# Topic Modeling: Finding latent topics in NYT articles with NMF

This exercise takes an _unsupervised_ approach to mining a corpus. Recall: _Unsupervised_ methods are those which do not use _labeled_ data, but instead attempt to glean information from the observed data only. In this exercise, we'll re-discover a few NYT topics (sections) using only the contents (words) of each article. We will acheive this by using NMF to find latent topics, having the user hand-label each latent topic, then analyzing a few NYT articles to see how well NMF picked up on the underlying article topics.

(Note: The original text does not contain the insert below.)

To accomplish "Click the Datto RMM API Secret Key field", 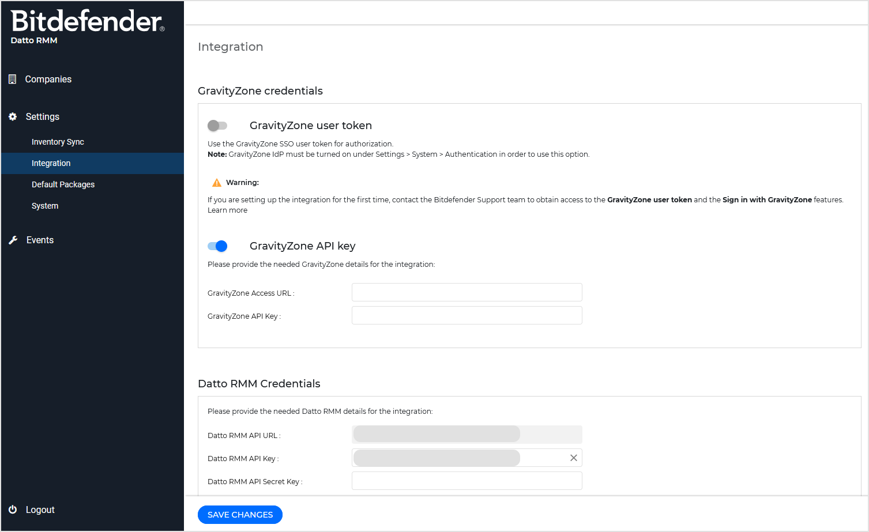I will point(467,481).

We've implemented this exercise in two stand-alone modules (`pair.py` and `my_nmf.py`). This notebook will walk you through the high-level steps, using those two modules along the way.

In [1]:
from nmf_helpers import build_text_vectorizer, hand_label_topics, analyze_article
from my_nmf import NMF

import numpy as np
import pandas as pd

# Overview

The high-level steps below are:

1. Read the NYT articles from disk, and vectorize the text.
2. Run NMF to find latent topics (an unsupervised approach).
3. Have the user view and hand-label each topic.
4. Analyze a few NYT articles to see how well NMF and our hand-labeled topics capture the underlying sections.
5. Do it all again using scikit-learn's NMF implementation.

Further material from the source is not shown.